• _PROBLEM REQUIREMENTS_:
Please show each line of the data below that contains the word "Copy".

• _EXTRACTED ENTRIES_:
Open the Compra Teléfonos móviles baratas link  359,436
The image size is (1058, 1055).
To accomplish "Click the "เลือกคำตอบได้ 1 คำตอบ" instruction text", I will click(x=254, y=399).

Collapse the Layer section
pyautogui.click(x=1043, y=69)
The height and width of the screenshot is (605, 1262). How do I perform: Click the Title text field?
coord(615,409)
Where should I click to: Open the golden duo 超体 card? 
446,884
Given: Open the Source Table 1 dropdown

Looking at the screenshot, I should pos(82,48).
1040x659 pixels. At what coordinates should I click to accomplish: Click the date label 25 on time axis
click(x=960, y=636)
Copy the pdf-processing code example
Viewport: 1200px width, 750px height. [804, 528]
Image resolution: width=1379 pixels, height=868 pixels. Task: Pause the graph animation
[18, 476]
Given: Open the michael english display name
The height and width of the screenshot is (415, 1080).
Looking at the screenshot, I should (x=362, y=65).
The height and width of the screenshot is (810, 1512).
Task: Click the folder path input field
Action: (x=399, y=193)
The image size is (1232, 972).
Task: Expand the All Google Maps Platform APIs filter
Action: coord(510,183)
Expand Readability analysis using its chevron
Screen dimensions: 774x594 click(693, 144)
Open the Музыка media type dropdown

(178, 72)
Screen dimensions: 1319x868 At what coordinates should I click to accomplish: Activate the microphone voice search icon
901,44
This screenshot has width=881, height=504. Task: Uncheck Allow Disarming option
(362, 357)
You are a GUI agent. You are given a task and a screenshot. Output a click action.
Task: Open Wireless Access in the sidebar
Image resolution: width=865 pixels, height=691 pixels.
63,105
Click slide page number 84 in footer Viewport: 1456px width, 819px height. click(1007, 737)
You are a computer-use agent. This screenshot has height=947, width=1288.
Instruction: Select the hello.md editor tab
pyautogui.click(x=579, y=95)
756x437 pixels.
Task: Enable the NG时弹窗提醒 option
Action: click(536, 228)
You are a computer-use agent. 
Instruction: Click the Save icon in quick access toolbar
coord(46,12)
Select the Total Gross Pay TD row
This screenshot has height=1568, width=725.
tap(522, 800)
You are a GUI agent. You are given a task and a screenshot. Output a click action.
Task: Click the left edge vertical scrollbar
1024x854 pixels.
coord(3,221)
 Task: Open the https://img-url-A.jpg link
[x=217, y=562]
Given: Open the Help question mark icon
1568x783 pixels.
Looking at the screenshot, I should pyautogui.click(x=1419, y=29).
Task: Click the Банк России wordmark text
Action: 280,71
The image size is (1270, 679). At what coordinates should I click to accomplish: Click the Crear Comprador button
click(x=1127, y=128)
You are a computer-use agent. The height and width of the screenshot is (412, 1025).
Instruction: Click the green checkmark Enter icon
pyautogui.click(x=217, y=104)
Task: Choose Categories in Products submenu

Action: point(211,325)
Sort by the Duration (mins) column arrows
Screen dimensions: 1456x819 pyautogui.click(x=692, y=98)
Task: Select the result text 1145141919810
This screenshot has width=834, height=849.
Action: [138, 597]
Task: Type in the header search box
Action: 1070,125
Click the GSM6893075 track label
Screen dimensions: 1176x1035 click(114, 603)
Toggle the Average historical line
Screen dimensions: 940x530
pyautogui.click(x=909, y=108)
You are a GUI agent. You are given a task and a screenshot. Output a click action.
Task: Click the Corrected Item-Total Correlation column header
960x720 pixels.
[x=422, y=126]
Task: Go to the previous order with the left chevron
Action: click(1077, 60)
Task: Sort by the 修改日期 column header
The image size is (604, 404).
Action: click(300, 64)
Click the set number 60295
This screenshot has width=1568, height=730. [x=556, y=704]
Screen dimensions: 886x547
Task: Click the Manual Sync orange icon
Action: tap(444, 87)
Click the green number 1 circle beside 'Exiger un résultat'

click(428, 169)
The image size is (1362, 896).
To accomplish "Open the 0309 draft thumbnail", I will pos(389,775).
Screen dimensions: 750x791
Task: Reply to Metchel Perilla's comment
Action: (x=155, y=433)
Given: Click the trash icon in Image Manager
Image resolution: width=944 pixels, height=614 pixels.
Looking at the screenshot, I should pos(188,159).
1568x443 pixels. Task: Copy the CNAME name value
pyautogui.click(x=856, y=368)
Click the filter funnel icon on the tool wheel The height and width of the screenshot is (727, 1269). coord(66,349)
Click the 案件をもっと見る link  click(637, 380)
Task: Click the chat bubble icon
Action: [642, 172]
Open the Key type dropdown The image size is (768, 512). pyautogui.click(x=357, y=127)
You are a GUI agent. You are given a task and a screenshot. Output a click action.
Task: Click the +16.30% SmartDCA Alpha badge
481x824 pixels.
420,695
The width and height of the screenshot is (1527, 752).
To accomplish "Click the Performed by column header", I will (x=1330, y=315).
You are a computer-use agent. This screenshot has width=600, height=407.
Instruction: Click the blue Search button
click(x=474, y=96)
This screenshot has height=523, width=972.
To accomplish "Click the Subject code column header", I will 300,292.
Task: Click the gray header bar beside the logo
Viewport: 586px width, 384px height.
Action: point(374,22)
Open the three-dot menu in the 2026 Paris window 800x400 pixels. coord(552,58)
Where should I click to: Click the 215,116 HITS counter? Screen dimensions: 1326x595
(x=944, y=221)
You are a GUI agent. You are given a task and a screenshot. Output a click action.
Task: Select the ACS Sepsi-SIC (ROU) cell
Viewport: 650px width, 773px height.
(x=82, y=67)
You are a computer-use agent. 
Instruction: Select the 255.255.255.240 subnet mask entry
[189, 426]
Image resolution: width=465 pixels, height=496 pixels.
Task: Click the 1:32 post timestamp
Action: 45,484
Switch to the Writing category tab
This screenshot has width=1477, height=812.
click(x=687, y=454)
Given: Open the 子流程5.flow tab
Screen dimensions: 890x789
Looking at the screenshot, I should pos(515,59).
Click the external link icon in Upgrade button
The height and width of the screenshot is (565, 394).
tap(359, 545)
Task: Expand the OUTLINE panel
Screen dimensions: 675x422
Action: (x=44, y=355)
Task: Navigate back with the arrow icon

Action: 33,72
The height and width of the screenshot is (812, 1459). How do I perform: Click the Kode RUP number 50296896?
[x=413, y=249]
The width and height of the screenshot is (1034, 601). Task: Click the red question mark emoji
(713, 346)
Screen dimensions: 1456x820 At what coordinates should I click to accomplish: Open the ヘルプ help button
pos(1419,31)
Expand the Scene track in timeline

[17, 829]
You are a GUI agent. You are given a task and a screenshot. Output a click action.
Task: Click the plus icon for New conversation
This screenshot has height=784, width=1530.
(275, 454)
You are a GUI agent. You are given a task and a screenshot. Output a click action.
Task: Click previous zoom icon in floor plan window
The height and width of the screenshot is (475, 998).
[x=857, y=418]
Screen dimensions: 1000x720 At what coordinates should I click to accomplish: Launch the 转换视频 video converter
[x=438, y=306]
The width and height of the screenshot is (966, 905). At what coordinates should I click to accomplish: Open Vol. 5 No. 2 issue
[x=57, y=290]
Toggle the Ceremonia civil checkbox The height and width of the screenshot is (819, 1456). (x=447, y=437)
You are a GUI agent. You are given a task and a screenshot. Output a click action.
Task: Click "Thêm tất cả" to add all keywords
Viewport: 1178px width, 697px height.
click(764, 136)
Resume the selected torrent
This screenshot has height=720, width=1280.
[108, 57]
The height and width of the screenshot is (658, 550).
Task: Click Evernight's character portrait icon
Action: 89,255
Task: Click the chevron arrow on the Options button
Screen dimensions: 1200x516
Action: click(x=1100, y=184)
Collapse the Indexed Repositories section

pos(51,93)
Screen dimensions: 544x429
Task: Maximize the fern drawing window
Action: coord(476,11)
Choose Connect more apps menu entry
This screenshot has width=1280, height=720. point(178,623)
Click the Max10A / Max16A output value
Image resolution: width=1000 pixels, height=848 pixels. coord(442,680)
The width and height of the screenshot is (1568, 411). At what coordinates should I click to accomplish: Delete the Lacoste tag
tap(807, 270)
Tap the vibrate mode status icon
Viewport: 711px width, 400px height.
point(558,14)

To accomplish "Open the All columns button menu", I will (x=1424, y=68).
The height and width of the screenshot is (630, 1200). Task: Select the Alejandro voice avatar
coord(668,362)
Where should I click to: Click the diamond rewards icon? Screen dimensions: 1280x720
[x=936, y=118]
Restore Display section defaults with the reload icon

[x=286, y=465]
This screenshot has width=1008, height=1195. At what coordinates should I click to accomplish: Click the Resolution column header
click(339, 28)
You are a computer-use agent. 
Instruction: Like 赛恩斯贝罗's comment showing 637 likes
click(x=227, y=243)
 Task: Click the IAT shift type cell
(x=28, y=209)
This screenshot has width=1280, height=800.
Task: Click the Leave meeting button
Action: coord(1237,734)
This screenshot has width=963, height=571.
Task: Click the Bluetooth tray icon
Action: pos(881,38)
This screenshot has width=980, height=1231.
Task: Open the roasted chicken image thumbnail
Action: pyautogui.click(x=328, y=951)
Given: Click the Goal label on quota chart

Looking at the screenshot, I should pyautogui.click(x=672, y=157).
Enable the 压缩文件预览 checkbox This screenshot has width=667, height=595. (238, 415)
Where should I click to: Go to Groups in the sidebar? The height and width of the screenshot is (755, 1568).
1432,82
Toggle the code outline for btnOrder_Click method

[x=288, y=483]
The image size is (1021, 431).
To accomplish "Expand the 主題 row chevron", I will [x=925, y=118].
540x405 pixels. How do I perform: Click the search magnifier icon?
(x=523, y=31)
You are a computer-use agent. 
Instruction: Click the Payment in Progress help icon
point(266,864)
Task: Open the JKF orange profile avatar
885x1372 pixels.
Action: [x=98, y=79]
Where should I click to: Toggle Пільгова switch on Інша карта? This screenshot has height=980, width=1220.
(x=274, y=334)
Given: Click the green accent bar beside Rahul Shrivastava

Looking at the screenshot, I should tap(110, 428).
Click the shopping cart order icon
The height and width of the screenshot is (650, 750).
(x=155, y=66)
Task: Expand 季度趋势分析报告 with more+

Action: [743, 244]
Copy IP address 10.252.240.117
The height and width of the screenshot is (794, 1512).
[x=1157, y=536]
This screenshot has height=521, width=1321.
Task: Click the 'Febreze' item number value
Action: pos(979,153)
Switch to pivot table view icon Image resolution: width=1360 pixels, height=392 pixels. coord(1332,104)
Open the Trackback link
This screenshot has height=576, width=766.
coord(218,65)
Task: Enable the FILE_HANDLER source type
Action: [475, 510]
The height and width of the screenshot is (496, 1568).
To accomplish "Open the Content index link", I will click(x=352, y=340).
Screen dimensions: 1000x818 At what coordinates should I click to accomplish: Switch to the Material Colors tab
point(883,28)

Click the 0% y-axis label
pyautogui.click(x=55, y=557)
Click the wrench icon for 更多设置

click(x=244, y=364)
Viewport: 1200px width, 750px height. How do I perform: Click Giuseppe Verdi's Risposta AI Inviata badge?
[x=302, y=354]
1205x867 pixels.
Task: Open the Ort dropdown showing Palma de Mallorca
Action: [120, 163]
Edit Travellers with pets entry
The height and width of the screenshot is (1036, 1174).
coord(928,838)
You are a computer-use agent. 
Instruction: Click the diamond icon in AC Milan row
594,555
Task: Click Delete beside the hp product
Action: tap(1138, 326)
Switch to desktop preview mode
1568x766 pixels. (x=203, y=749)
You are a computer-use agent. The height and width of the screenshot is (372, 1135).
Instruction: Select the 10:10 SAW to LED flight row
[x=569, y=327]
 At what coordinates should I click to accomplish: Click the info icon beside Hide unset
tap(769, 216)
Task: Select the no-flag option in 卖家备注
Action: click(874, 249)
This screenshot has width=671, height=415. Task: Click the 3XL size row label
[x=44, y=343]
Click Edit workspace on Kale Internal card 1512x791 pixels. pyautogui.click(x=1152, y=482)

• _REPLY_:
Copy the pdf-processing code example
1568x443 pixels. Task: Copy the CNAME name value
Copy IP address 10.252.240.117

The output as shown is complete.